Agé de 55 ans, Lenthe Basant est non seulement un utilisateur chevronné de moyens auxiliaires numériques, mais il est également responsable de la conformité de l’accessibilité des sites web et des applications Migros pour les personnes en situation de handicap visuel aux normes informatiques internationales du W3C. Voici son témoignage en tant que spécialiste de l’expérience client à la Fédération des coopératives Migros à propos des moyens auxiliaires analogiques et numériques, ainsi que de l’importance de l’accessibilité.

Propos recueillis par Michel Bossart

Lenthe Basant est assis devant son ordinateur, une ligne braille devant lui.
Lenthe Basant vérifie l’accessibilité des sites et apps.
Photo : Gian Marco Castelberg

tactuel : Monsieur Basant vous êtes responsable, auprès de Migros, de l’accessibilité de son site et également de ses applications pour les personnes en situation de handicap visuel. Qu’en est-il ? Les personnes concernées ont-elle actuellement aussi bien accès que les personnes voyantes à ces contenus numériques ?
Lenthe Basant : Non, bien que les choses aient certes déjà beaucoup été améliorées par rapport au passé, l’on ne peut pas encore parler d’égalité.

Pourriez-vous nous donner quelques exemples ?
La réservation de billets pour un événement donné, ou encore les informations numériques sur les écrans publics pourraient être rendues plus accessibles pour nous.

A votre avis, qu’est-ce qui fait la qualité de l’expérience client ?

• Entrées de données:
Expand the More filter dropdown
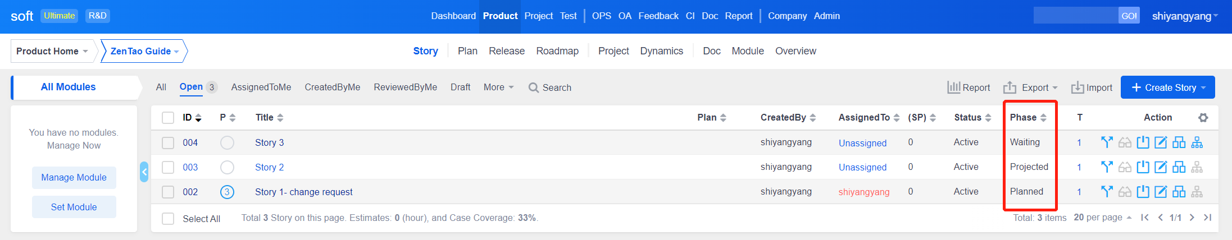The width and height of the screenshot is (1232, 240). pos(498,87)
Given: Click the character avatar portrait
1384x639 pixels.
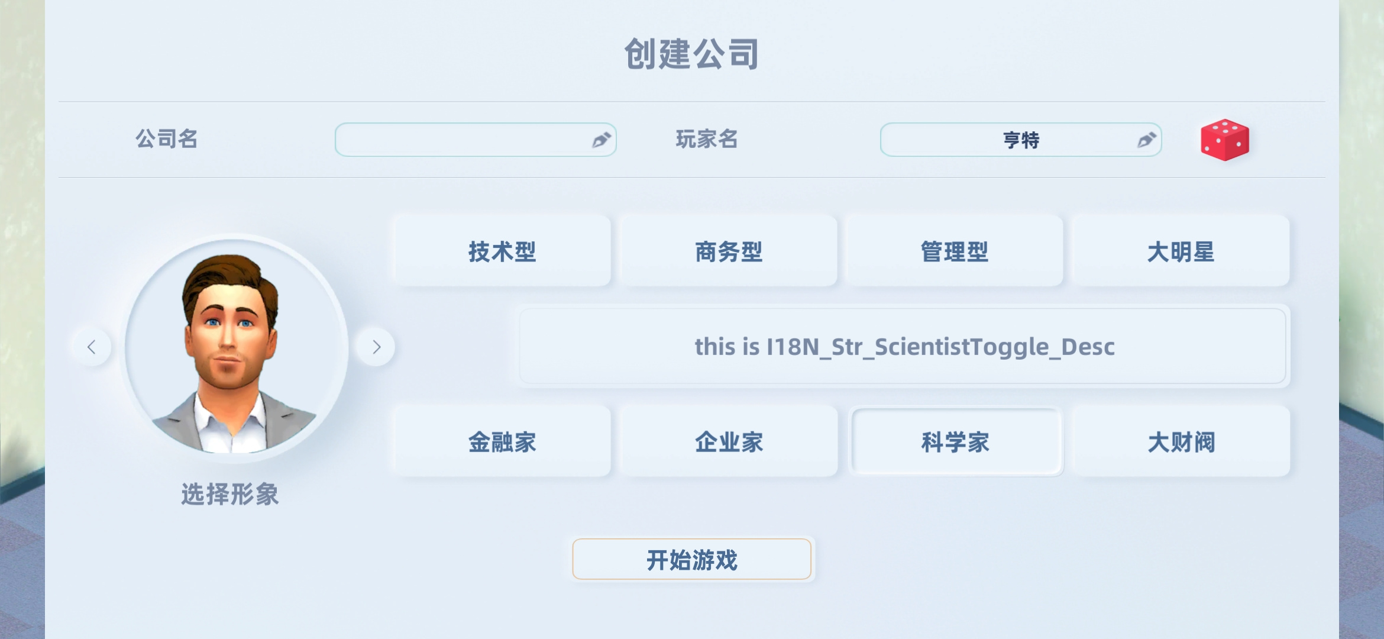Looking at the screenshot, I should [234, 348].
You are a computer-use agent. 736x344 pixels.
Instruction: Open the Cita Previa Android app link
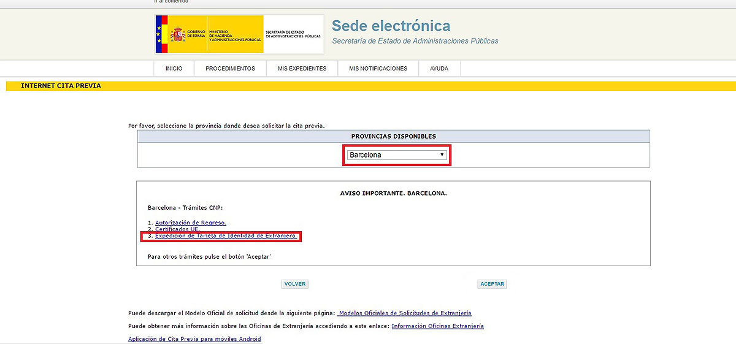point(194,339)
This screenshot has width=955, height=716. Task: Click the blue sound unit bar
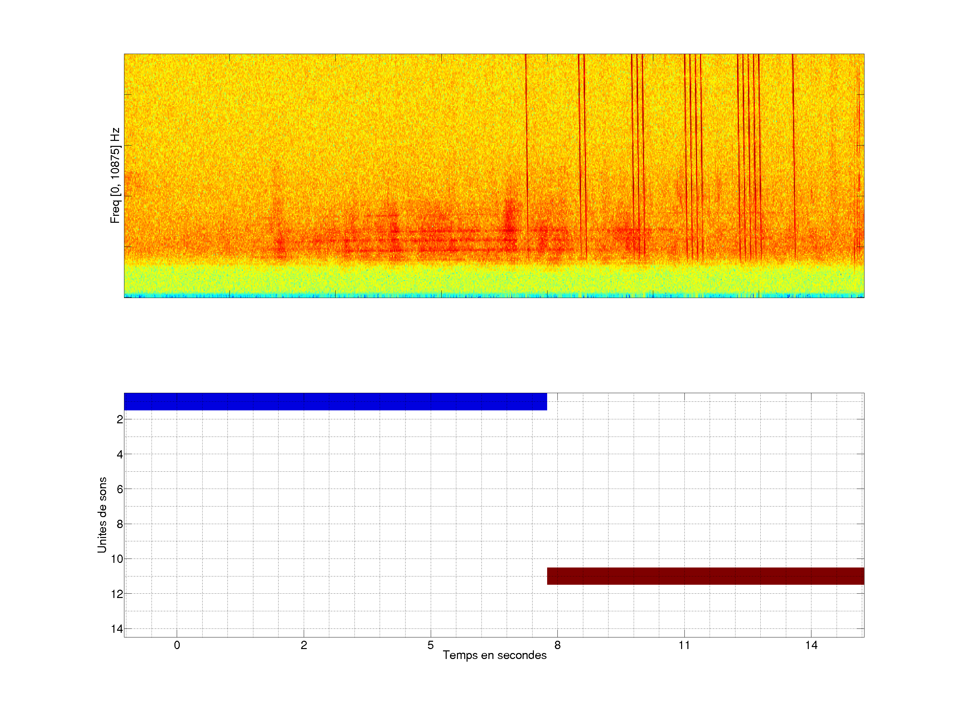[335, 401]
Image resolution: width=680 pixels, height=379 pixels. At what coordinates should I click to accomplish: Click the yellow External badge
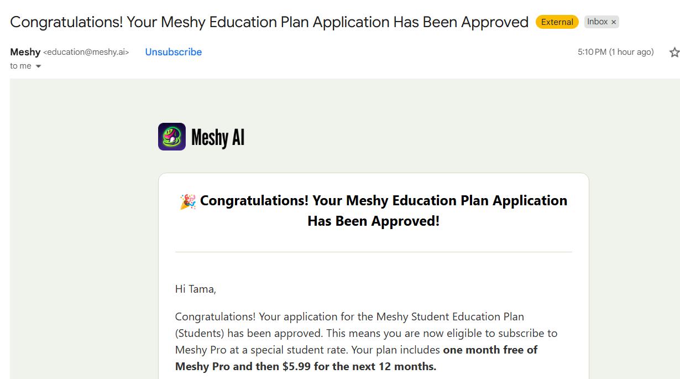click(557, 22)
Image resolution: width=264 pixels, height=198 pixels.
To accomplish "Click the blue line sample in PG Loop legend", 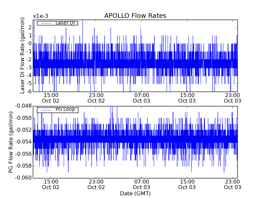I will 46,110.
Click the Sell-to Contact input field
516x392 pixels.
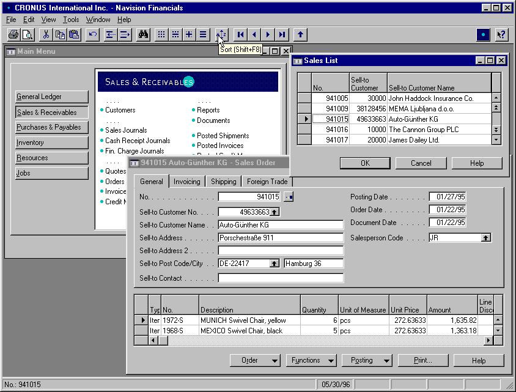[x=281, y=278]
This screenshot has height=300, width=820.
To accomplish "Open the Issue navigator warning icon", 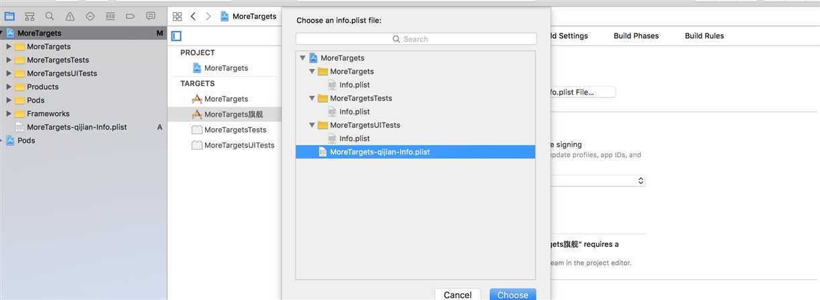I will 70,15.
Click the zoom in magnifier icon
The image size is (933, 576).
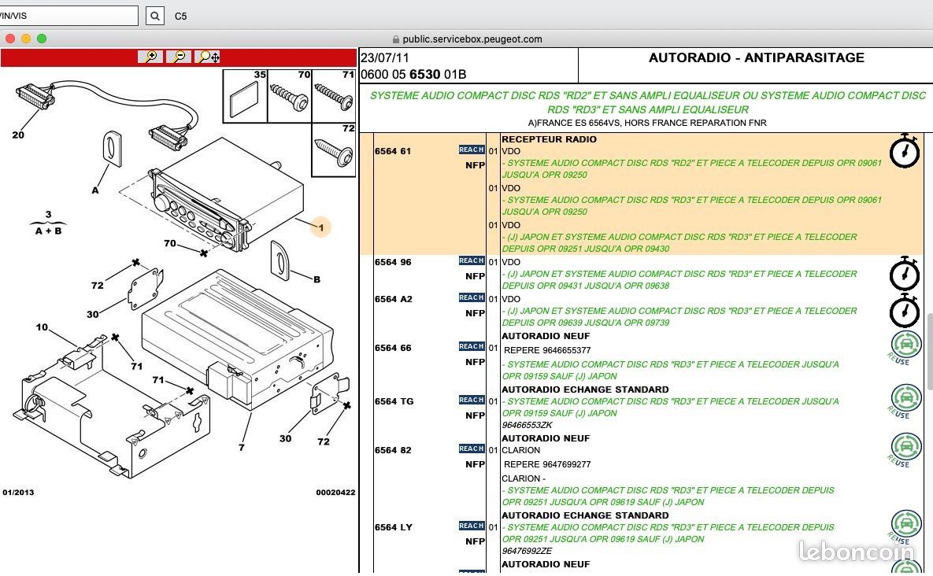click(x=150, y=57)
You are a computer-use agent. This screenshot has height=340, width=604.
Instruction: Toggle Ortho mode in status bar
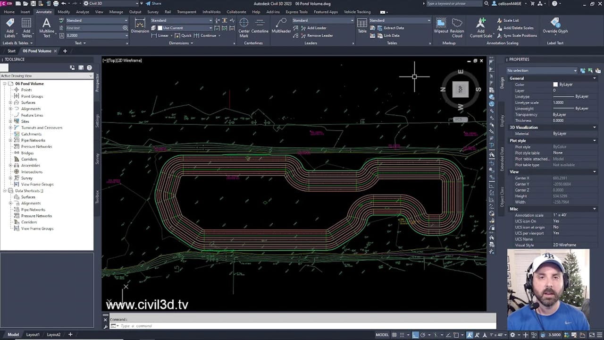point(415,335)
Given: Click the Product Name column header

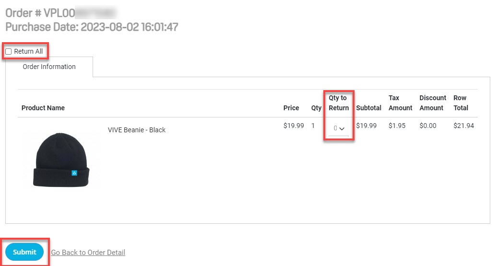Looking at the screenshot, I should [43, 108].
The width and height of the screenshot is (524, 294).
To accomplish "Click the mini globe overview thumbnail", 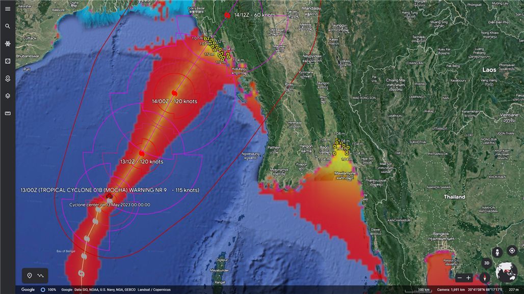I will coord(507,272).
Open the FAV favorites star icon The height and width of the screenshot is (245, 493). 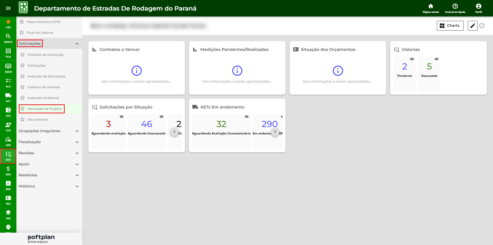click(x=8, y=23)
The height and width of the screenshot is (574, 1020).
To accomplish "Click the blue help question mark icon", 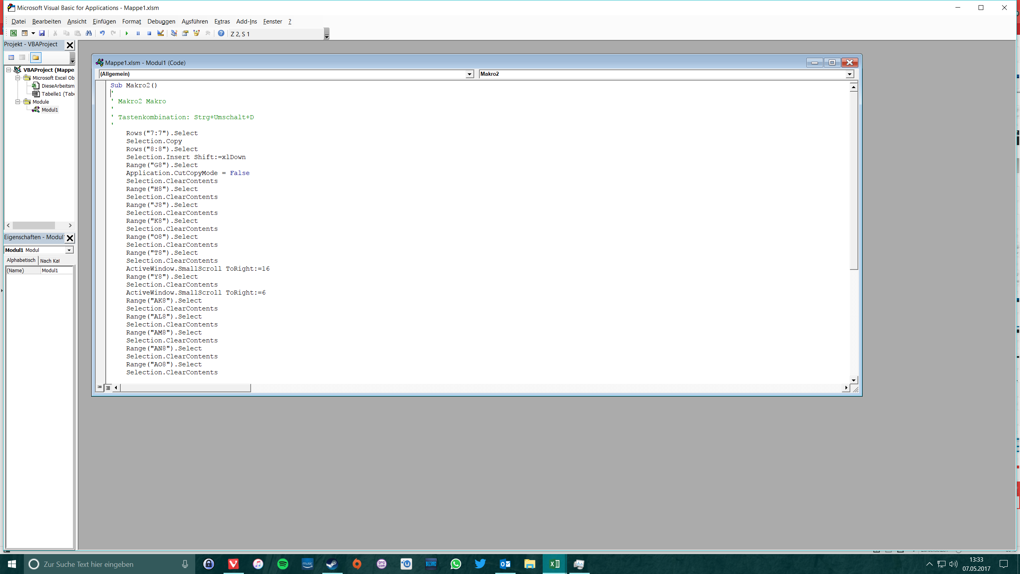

• Tâches à réaliser:
1 > Résumez plus brièvement le paragraphe de l'extrait qui commence par « Agé de 55 ans », en gardant ses faits principaux.
2 > Recopiez à l'identique un passage de l'extrait : commencez aux mots « Photo : Gian » et arrêtez-vous après « l’expérience client ? ».

• En réponse:
1 > Lenthe Basant, 55 ans, utilise de longue date des moyens auxiliaires numériques. Spécialiste de l'expérience client à la Fédération des coopératives Migros, il est responsable de la conformité des sites web et des applications Migros aux normes internationales du W3C, pour les rendre accessibles aux personnes en situation de handicap visuel. Il témoigne ici sur les moyens auxiliaires analogiques et numériques et sur l'importance de l'accessibilité.

2 >
Photo : Gian Marco Castelberg

tactuel : Monsieur Basant vous êtes responsable, auprès de Migros, de l’accessibilité de son site et également de ses applications pour les personnes en situation de handicap visuel. Qu’en est-il ? Les personnes concernées ont-elle actuellement aussi bien accès que les personnes voyantes à ces contenus numériques ?
Lenthe Basant : Non, bien que les choses aient certes déjà beaucoup été améliorées par rapport au passé, l’on ne peut pas encore parler d’égalité.

Pourriez-vous nous donner quelques exemples ?
La réservation de billets pour un événement donné, ou encore les informations numériques sur les écrans publics pourraient être rendues plus accessibles pour nous.

A votre avis, qu’est-ce qui fait la qualité de l’expérience client ?